= Batavian Society for Experimental Philosophy =

The Batavian Society for Experimental Philosophy (Bataafsch Genootschap voor Proefondervindelijke Wijsbegeerte) is a Dutch learned society residing in Rotterdam.

==History==
The society was founded on June 3, 1769 after Steven Hoogendijk declared in his last will that after his death a foundation for the furtherance of experimental philosophy (a term now called 'Science') would inherit his fortune. His fortune would be more than sufficient to secure the foundation's financial future for a long time. The society met as a gentlemen's club of amateur scientists. The initial directors were:
- dr. Salomon de Monchy, professor of health
- dr. Leonard Patyn, professor of health
- dr. Lambert Bicker, Remonstrant minister
- Cornelis Nozeman, Remonstrant minister
- Martinus Schouten, physician

They asked for permission from stadtholder Willem V to award medals for answers to prize questions, as so many other societies did in those days. After obtaining his permission, they again needed to ask permission from the States of Holland and West Friesland, because the Hollandsche Maatschappij der Wetenschappen had heard of their intention and protested. They felt that having two such societies in one province (the province of Holland) was in violation of their own privilege. The directors were able to convince the States of their case for a society in Rotterdam, however, and they obtained their privilege in 1770 and produced a program of prize questions the same year. Their first edition of their society magazine with the winning prize answers was published in 1774. It was called Verhandelingen van het Bataafsch Genootschap der Proefondervindelijke Wijsbegeerte and awarded a prize medal of 30 ducats in gold to winners. The medal was first designed by G. van Moelingen probably in 1769 and improved by Johann Georg Holtzhey after 1772. Later the prize medal was redesigned in 1866 by Johan Philip Menger. Hoogendijk himself lived to a great age and saw the society flourish. He also published a piece on a pyrometer in the first edition of the magazine in 1774.

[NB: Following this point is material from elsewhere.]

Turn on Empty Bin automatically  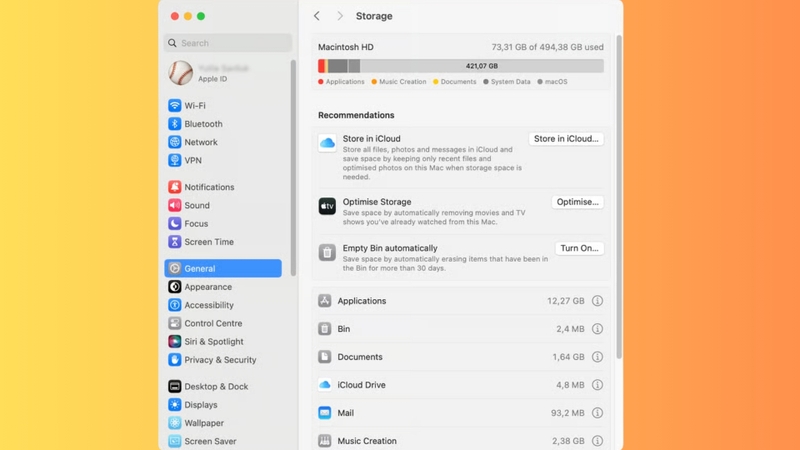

The Society suffered during the French occupation of the Netherlands in the late 18th and early 19th century, due to the tiercering. In 1917, a major part of the Society's capital was lost during the Russian Revolution as the Russian bonds owned by the Society became worthless. The Batavian Society suffered an even heavier blow during the bombardment of Rotterdam in May 1940, when essentially all archival material and historic artifacts were lost.

Currently, the Society, with around 400 members, is a forum for scientists living in the vicinity of Rotterdam. Six scientific meetings per annum, mostly dedicated to medicine and engineering sciences, are held plus a one-day convention, where the Steven Hoogendijk Premiums are awarded to young scientists.